Variable information
LASAhaircortisol_varinfo (pdf)

Availability of information per wave
Data on hair cortisol is collected during the baseline study of the European Project on OSteoArthritis (EPOSA) (2010-2011), which is a side study of LASA (www.eposa.org). All 574 Dutch EPOSA participants at baseline were asked to participate in a study on hair cortisol.
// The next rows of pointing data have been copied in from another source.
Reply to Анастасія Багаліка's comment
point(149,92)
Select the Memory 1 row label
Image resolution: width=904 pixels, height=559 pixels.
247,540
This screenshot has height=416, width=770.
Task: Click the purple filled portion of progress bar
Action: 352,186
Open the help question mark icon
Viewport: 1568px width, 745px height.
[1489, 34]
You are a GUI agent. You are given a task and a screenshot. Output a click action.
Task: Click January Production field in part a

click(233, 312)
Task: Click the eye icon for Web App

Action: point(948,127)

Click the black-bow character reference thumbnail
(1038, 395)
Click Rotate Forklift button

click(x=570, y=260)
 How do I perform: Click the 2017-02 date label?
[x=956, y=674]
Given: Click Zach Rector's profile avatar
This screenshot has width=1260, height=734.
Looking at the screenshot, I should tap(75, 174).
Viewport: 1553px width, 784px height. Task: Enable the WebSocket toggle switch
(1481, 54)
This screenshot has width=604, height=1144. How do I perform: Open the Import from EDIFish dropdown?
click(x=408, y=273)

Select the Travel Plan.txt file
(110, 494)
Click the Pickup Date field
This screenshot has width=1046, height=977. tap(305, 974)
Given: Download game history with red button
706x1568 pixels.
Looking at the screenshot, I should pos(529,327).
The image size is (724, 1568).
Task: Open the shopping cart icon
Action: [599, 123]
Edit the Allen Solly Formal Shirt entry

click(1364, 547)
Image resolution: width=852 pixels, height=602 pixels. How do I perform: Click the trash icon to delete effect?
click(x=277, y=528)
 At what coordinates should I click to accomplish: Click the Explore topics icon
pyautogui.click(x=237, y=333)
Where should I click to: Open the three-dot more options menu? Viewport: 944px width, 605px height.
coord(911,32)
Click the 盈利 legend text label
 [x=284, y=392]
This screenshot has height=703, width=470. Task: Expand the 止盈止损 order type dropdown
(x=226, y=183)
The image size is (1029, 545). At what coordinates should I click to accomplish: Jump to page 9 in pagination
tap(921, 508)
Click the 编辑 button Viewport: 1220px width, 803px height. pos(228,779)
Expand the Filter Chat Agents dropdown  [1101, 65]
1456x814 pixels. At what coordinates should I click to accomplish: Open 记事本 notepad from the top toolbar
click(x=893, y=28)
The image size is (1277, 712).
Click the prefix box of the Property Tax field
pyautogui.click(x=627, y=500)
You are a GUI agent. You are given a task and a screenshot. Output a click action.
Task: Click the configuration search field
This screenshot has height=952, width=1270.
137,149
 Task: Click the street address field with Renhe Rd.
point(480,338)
In total, data on hair cortisol was collected for 333 respondents.

Previous use in LASA
The hair cortisol data have been used in one study until now:

  • Manenschijn, L., Schaap, L., van Schoor, N.M., van der Pas, S., Peeters, G.M., Lips, P., Koper, J.W., van Rossum, 2013. High long-term cortisol levels, measured in scalp hair, are associated with a history of cardiovascular disease (2013). J Clin Endocrinol Metab. 98(5), 2078-2083.

References

  1. Lightman, S.L., Wiles, C.C., Atkinson, H.C., Henley, D.E., Russell, G.M., Leendertz, J.A., McKenna, M.A., Spiga, F., Wood, S.A., Conway-Campbell, B.L., 2008. The significance of glucocorticoid pulsatility. Eur. J. Pharmacol. 583, 255-262.
  2. Hellhammer, J., Fries, E., Schweisthal, O.W., Schlotz, W., Stone, A.A., Hagemann, D., 2007. Several daily measurements are necessary to reliably assess the cortisol rise after awakening: state- and trait components. Psychoneuroendocrinology 32, 80-86.
  3. Lightman, S.L., Wiles, C.C., Atkinson, H.C., Henley, D.E., Russell, G.M., Leendertz, J.A., McKenna, M.A., Spiga, F., Wood, S.A., Conway-Campbell, B.L., 2008. The significance of glucocorticoid pulsatility. Eur. J. Pharmacol. 583, 255-262.
  4. Kudielka, B.M., Broderick, J.E., Kirschbaum, C., 2003. Compliance with saliva sampling protocols: electronic monitoring reveals invalid cortisol daytime profiles in noncompliant subjects. Psychosom. Med. 65, 313-319.
  5. Raul, J.S., Cirimele, V., Ludes, B., Kintz, P., 2004. Detection of physiological concentrations of cortisol and cortisone in human hair. Clin. Biochem. 37, 1105-1111.
  6. Dettenborn, L., Tietze, A., Kirschbaum, C., Stalder, T., 2012. The assessment of cortisol in human hair: associations with sociodemographic variables and potential confounders. Stress 15, 578-588.
  7. Gow, R., Thomson, S., Rieder, M., Van Uum, S., Koren, G., 2010. An assessment of cortisol analysis in hair and its clinical applications. Forensic Sci. Int. 196, 32-37.
  8. Manenschijn, L., Koper, J.W., Lamberts, S.W.J., van Rossum, E.F.C., 2011a. Evaluation of a method to measure long term cortisol levels. Steroids 76, 1032-1036.